Es preciso deshacerse de la mirada acostumbrada con la cual examinamos a una persona cercana a nosotros. Mientras más creemos conocer a alguien, más perezosos nos volvemos al momento de apreciarla, y sólo nos volvemos capaces de distinguir aquello que nos confirma nuestra seguridad sobre el otro; todo lo demás permanece en la sombras.

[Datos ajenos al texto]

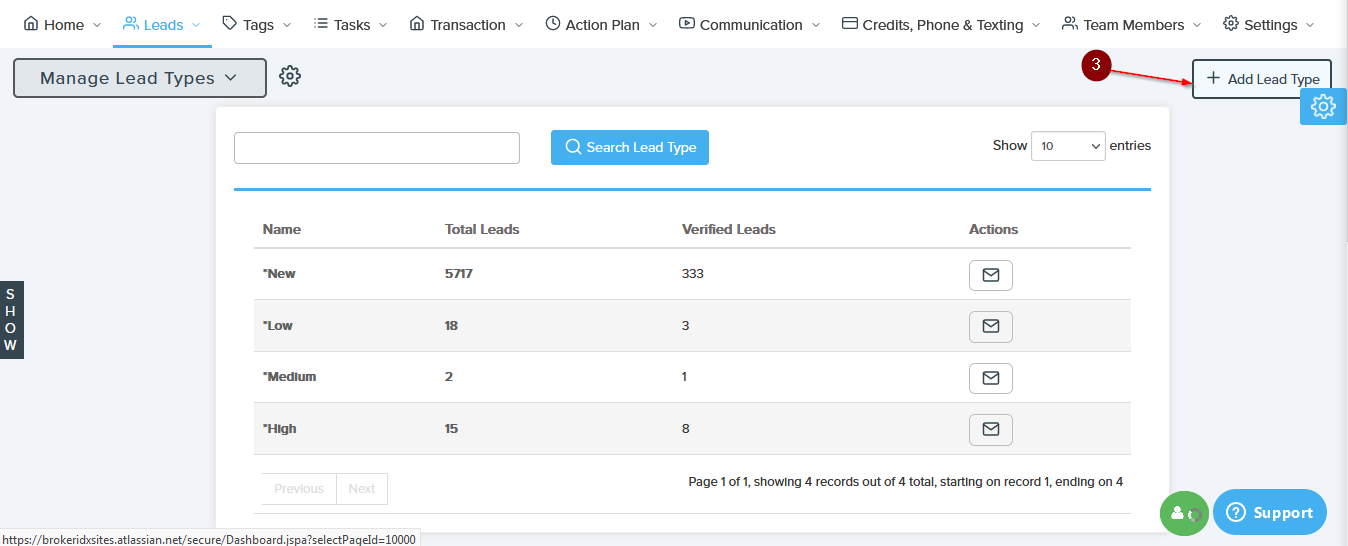Image resolution: width=1348 pixels, height=546 pixels.
Task: Open the Show entries count dropdown
Action: coord(1067,146)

Es como si nuestra mente solo fuera permeable a los gestos, las actitudes, las palabras fácilmente reconocibles, y rechazara todo lo que pudiera desafiar la imagen que cobijamos como un talismán.
El tren pasa en nueve minutos; Eduardo nunca había hablado demasiado. Conservaba esa mirada opaca con la que creía elaborar un lenguaje único y transcendental. Pero ¿acaso podrían faltarle las palabras? ¿Qué expresaban realmente esos ojos pardos? Una envidiable confianza en su propia potencia. ¿Aunque era posible haber visto en ellos la terrible marca del escepticismo? La clase de escepticismo que diluye la sangre, que apaga el color de los objetos, y que nos entrega a la trampa de la circularidad de la acción. Eduardo siempre había estado en movimiento, y consecuentemente, parecía incapaz de gestar una raíz, o incluso, de detenerse. ¿Acaso sus actos tan limpios, tan cincelados, podían ser el burdo producto de una huida?
Mientras ceba su tercer mate, Damián recuerda una tarde perdida entre meses uniformes, ambos sentados ante la barra de un bar cercano al puerto. “¿Hay algo en el mundo que enserio pueda preocuparte?”. Era la primera frase con la que Damián se atrevía a quebrar el silencio que se asentaba a su alrededor junto al aplomo del crepúsculo. Eduardo se volteó para mirarlo y ensayó una extravagante mímica alzando el vaso casi vacío. “Tu error es creer que puedo decírtelo, como si estuviésemos hablando del sabor de este wiscky.” Eso fue lo último que dijo hasta la despedida; antes de echarse andar, Damián reptó hasta su oído y susurró con aspereza: “Siempre me resultó terriblemente irritante tu desconfianza en las palabras.”
¿A partir de qué gestos podemos crear un retrato genuino de una persona? ¿Es más cierto el instante de distracción, o la pose moldeada durante toda una vida de miedos? ¿Es necesario buscar la herida? El tren pasa en dos minutos. Damián se aproxima y abre la ventana empañada; el aire helado lo mantiene alerta. Espera el tren como quien aguarda una señal redentora. Quizás, secretamente, espera ver a Eduardo sentado en el asiento del conductor.